Bürgergeld: Lindner will Unterkunftskosten-Pauschale

    Empfänger von Bürgergeld:Lindner fordert Unterkunftskosten-Pauschale

    |

    Finanzminister Lindner will das Bürgergeld neu ausrichten - und schlägt eine Pauschale für Wohnkosten vor. Einsparpotenzial sieht er auch bei Leistungen für Ukraine-Geflüchtete.

    Finanzminister Christian Lindner fordert eine Neuausrichtung beim Bürgergeld. (Archivbild)
    Finanzminister Christian Lindner fordert eine Neuausrichtung beim Bürgergeld. (Archivbild)
    Quelle: dpa

    Empfängerinnen und Empfänger von Bürgergeld sollen aus Sicht von FDP-Chef Christian Lindner künftig ihre Wohnkosten pauschal und nicht nach tatsächlichen Kosten erstattet bekommen. "Dann können die Leistungsempfänger entscheiden, ob sie eine kleinere Wohnung beziehen und wie sie heizen", sagte der Bundesfinanzminister der "Wirtschaftswoche".

    Ich glaube, dass wir hier Milliarden Euro einsparen können.

    Bundesfinanzminister Christian Lindner (FDP)

    Derzeit übernehmen die Kommunen in bestimmten Grenzen die Kosten für Miete und Heizung von Bürgergeld-Empfängern und ihren Familien; dabei unterstützt sie der Bund.

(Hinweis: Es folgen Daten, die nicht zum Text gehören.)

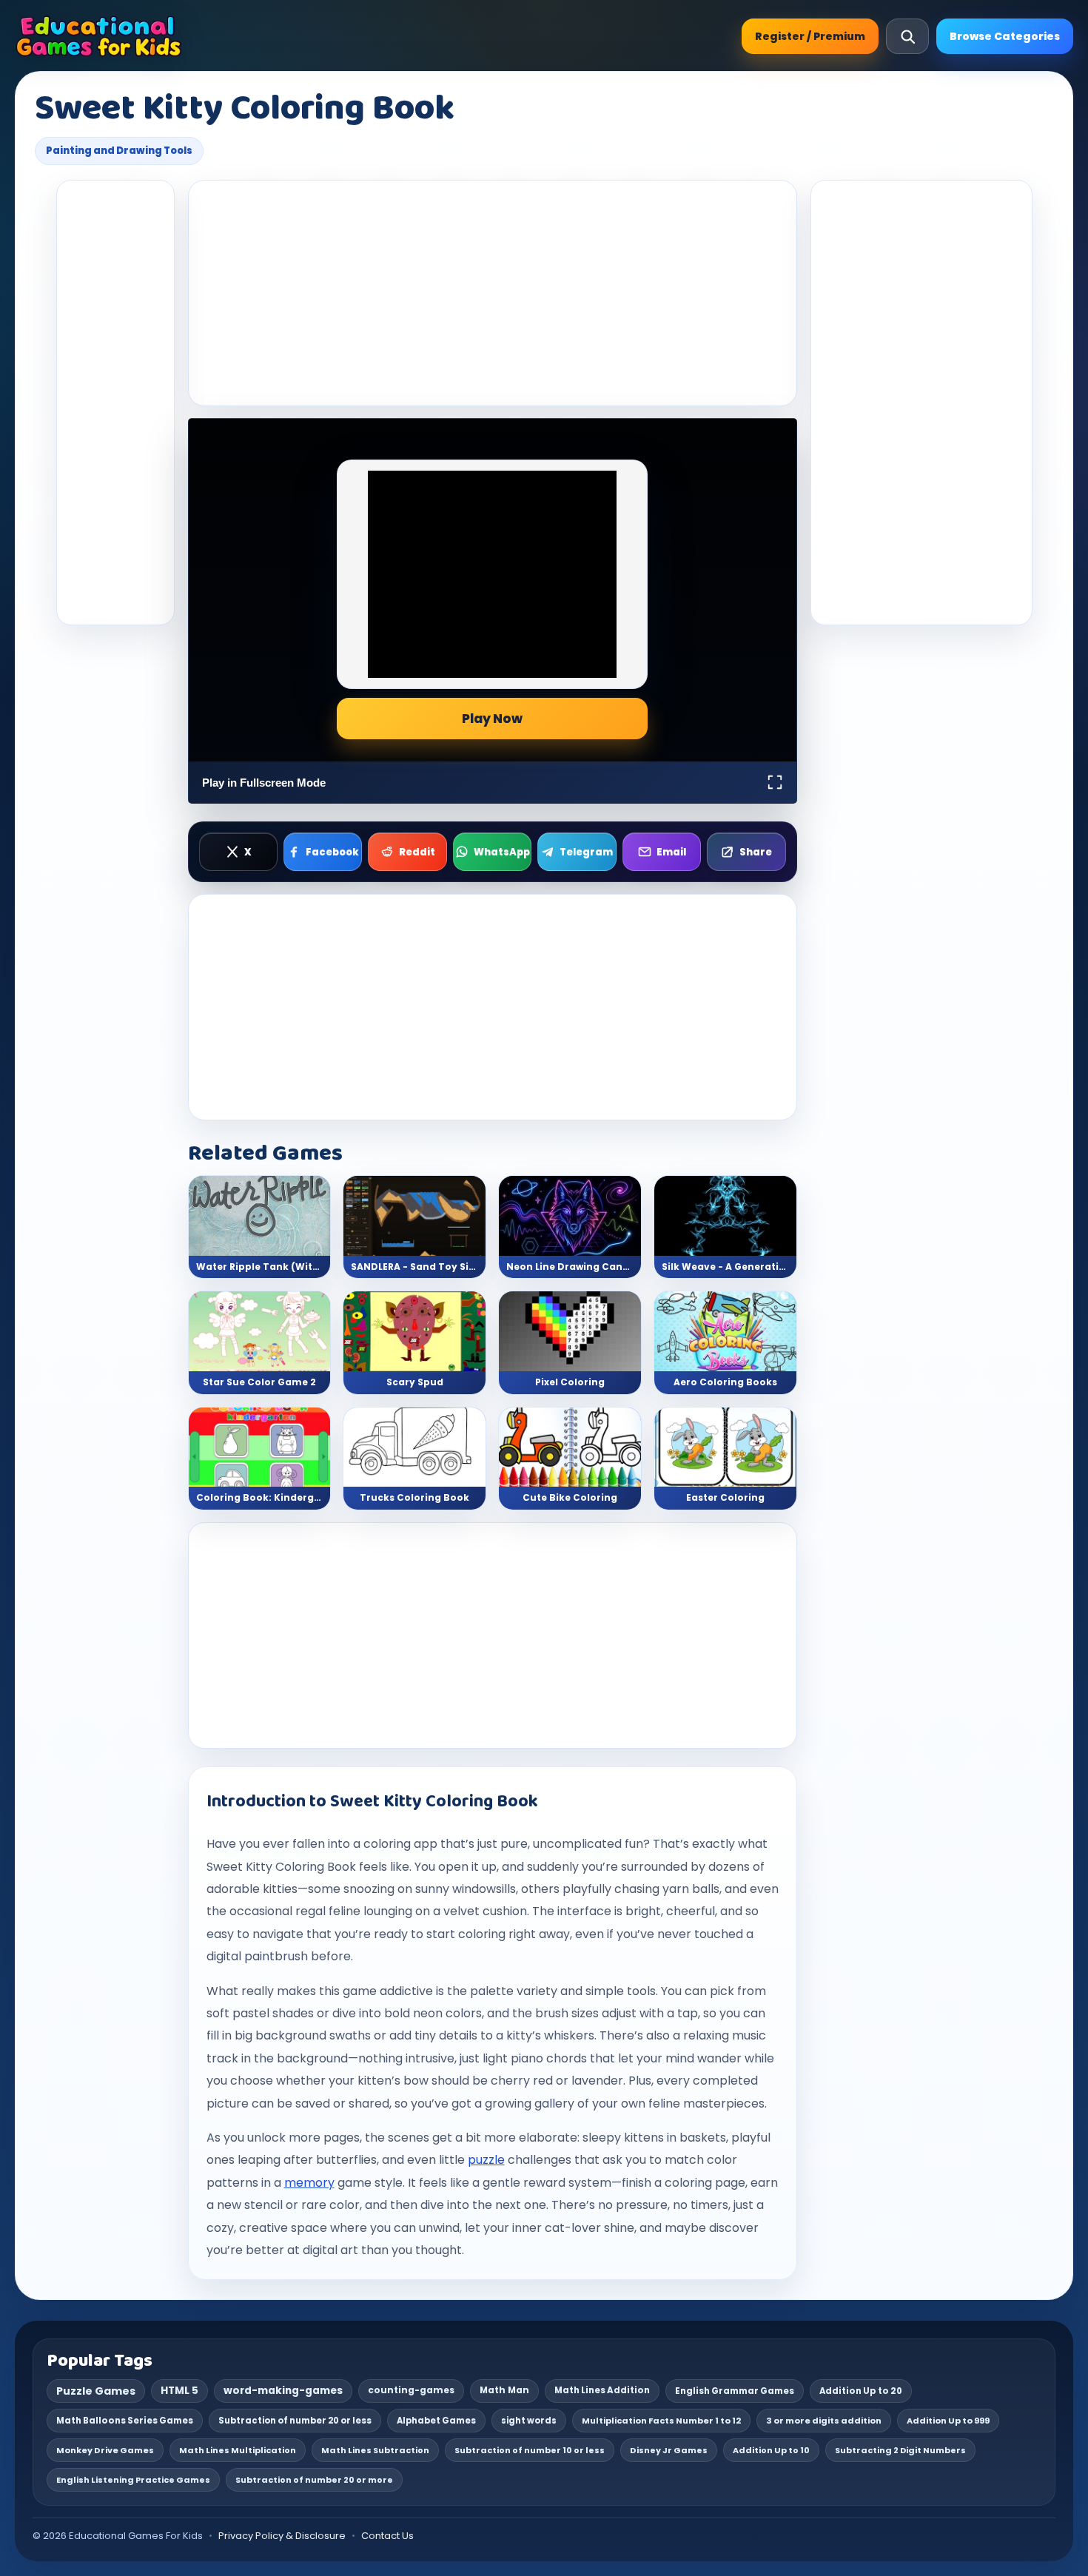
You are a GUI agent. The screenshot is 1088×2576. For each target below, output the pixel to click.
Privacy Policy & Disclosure (282, 2536)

    Von den 2,94 Millionen Bedarfsgemeinschaften, also in der Regel zusammenwohnende Familien, werden derzeit bei 2,73 Millionen Kosten der Unterkunft anerkannt - Kostenpunkt: 1,77 Milliarden Euro. Dazu kommen einmalige Kosten in Höhe von 43 Millionen Euro. Pro Bedarfsgemeinschaft werden im Schnitt 649,96 Euro bezahlt, pro Quadratmeter im Schnitt 11,82 Euro, pro Person einer Bedarfsgemeinschaft 362,69 Euro.

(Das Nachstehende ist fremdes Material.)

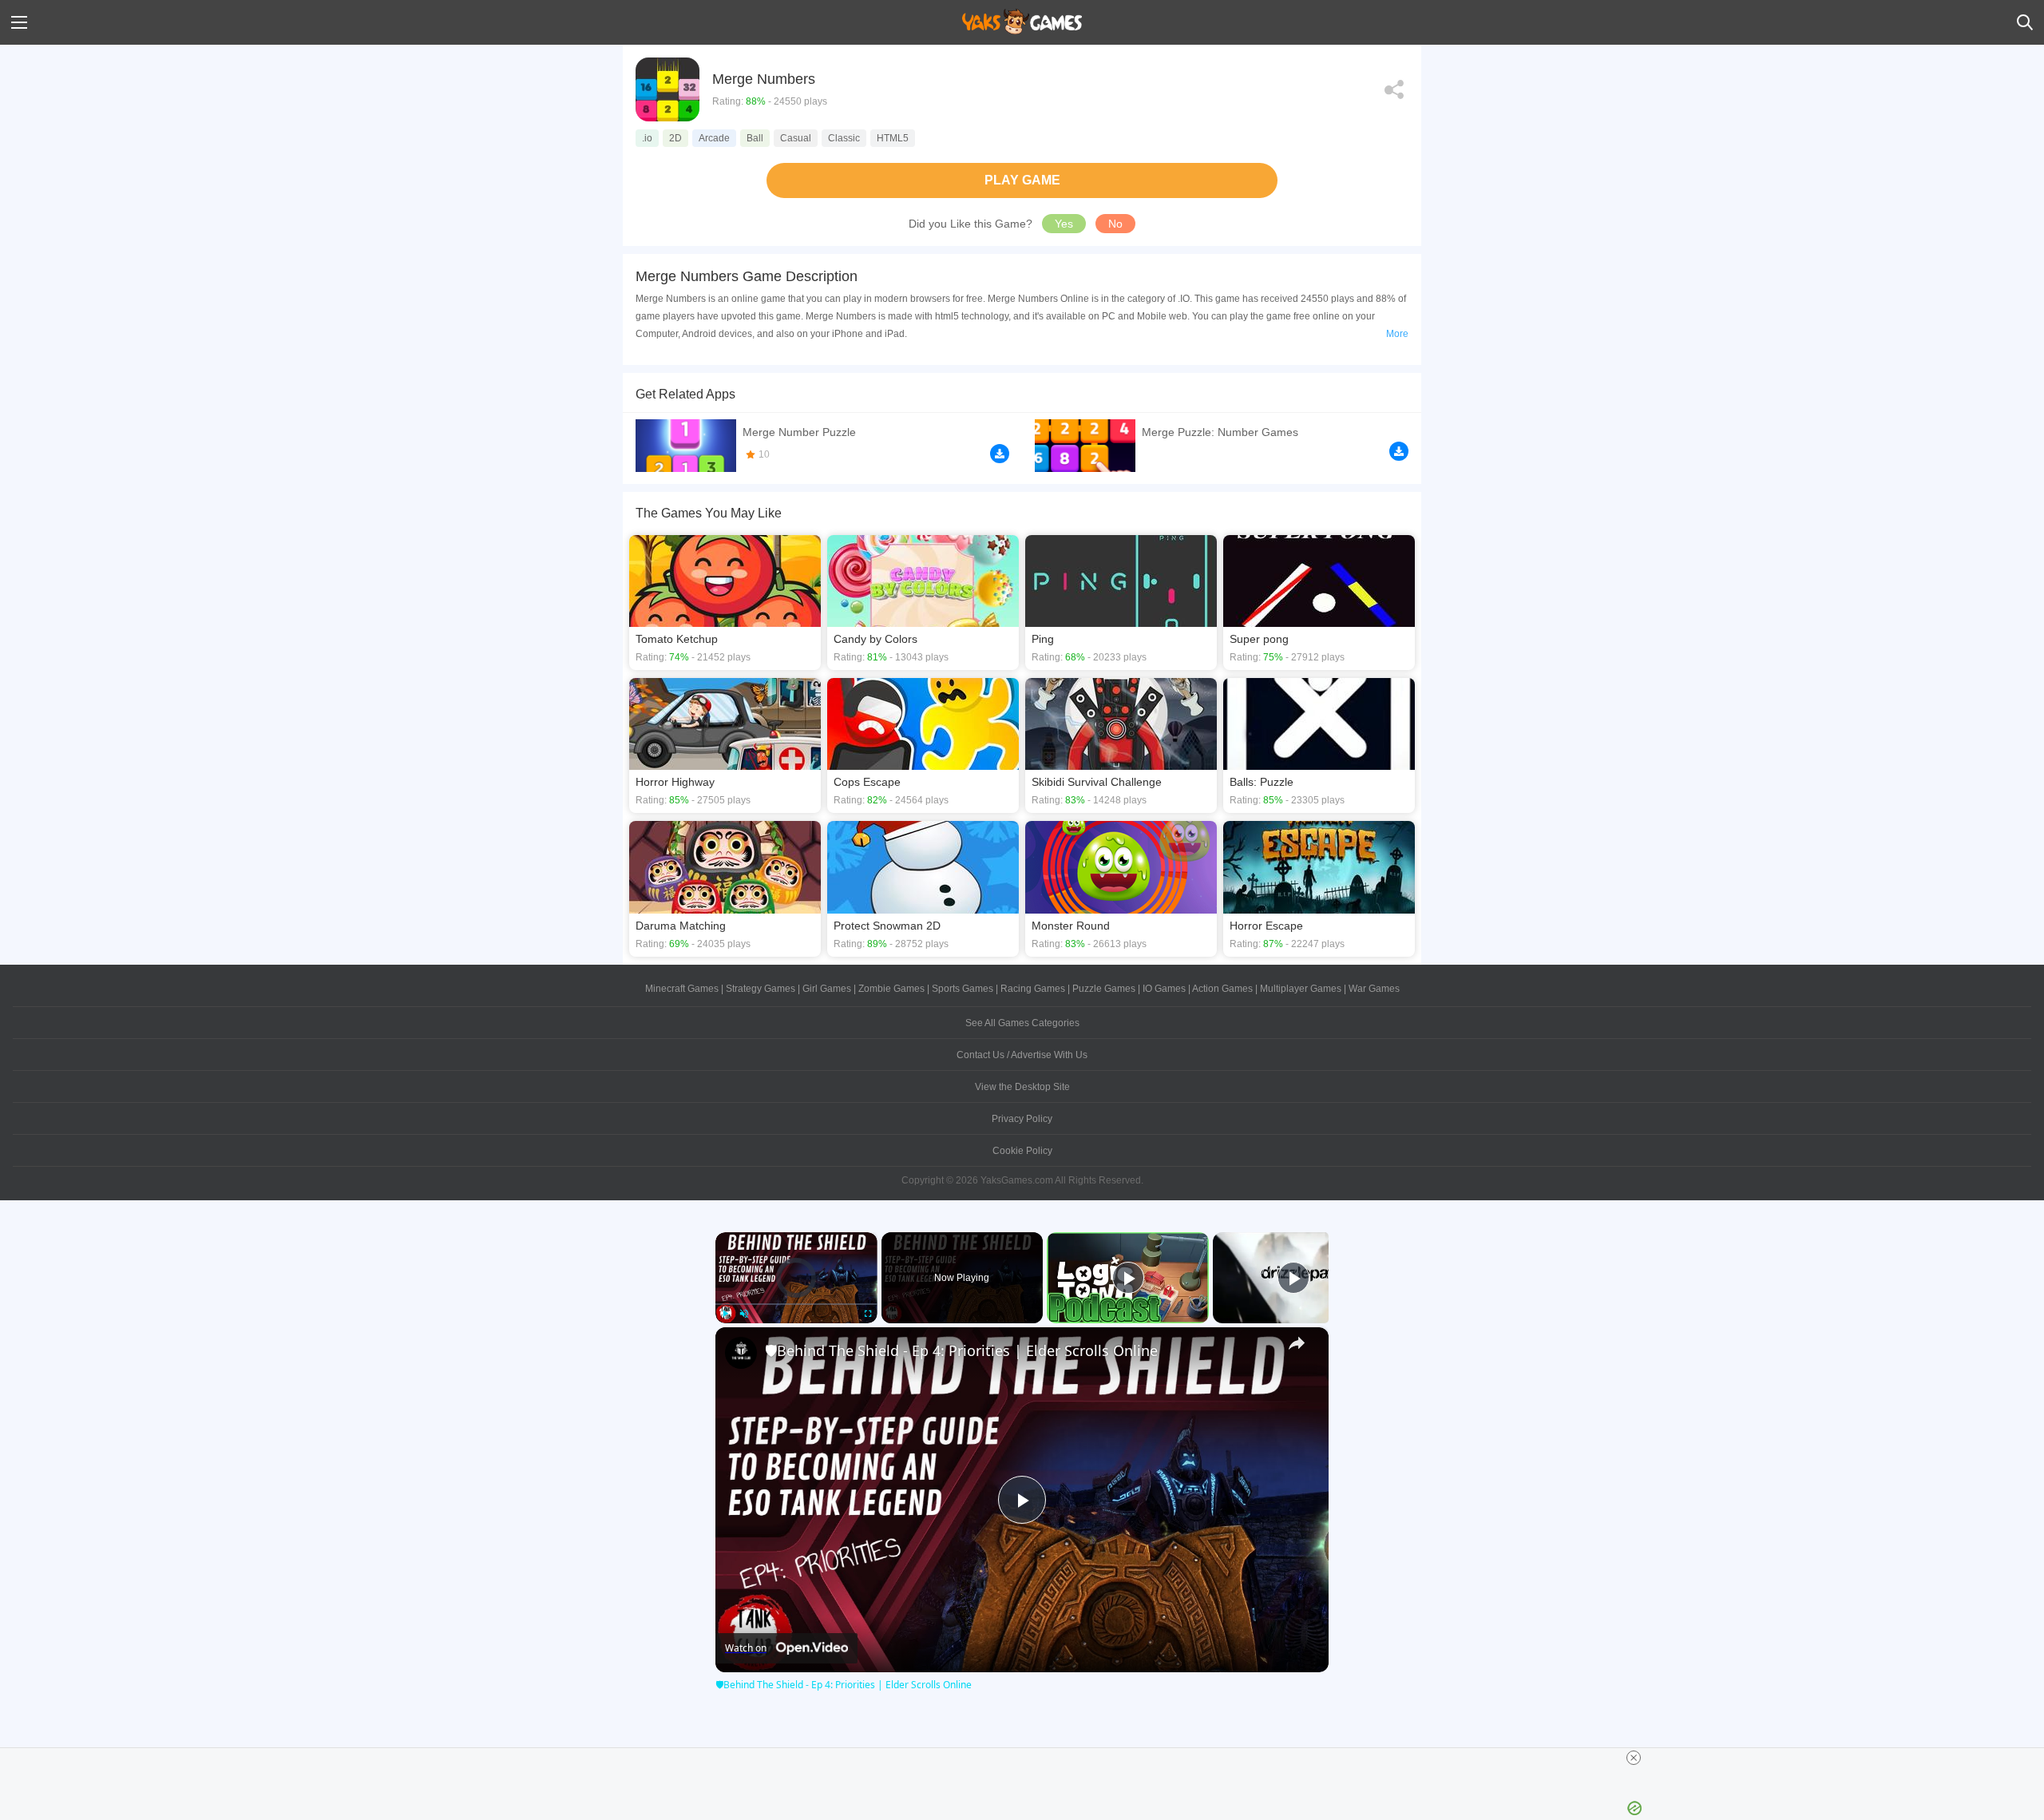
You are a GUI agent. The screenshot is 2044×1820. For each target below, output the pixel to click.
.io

    Die Statistik weist auch die Betriebs- und Heizkosten extra aus. Bei 2,68 Millionen Bedarfsgemeinschaften handelt es sich um Mietkosten, bei 46.000 um Wohneigentum. Die Durchschnittswohnfläche der Familien liegt bei 62 Quadratmetern. Pro Person sind es im Schnitt 35 Quadratmeter

    Quelle: dpa

    Berlin: Im Jobcenter Tempelhof-Schöneberg liegt ein Antrag auf Bürgergeld und dazu passende Ausfüllhinweise.
    In Deutschland bekommen knapp 5,5 Millionen Menschen Bürgergeld. 1,8 Millionen von ihnen könnten theoretisch arbeiten, tun es aber nicht. Die Hintergründe sind vielseitig.30.04.2024 | 1:40 min

    Lindner will bei Ukrainern sparen

    Einsparmöglichkeiten sieht Lindner auch bei den Leistungen für Flüchtlinge aus der Ukraine. "Wir sollten für die aus der Ukraine Geflüchteten einen eigenen Rechtsstatus erwägen", schlug er vor. Dieser solle die Leistungen für Asylbewerber mit arbeitsmarktpolitischen Instrumenten kombinieren, die für Bürgergeld-Empfänger gedacht sind. "Ukrainer müssen wegen des Krieges in ihrer Heimat nicht eigens ein Asylbewerberverfahren durchlaufen", erläuterte Lindner.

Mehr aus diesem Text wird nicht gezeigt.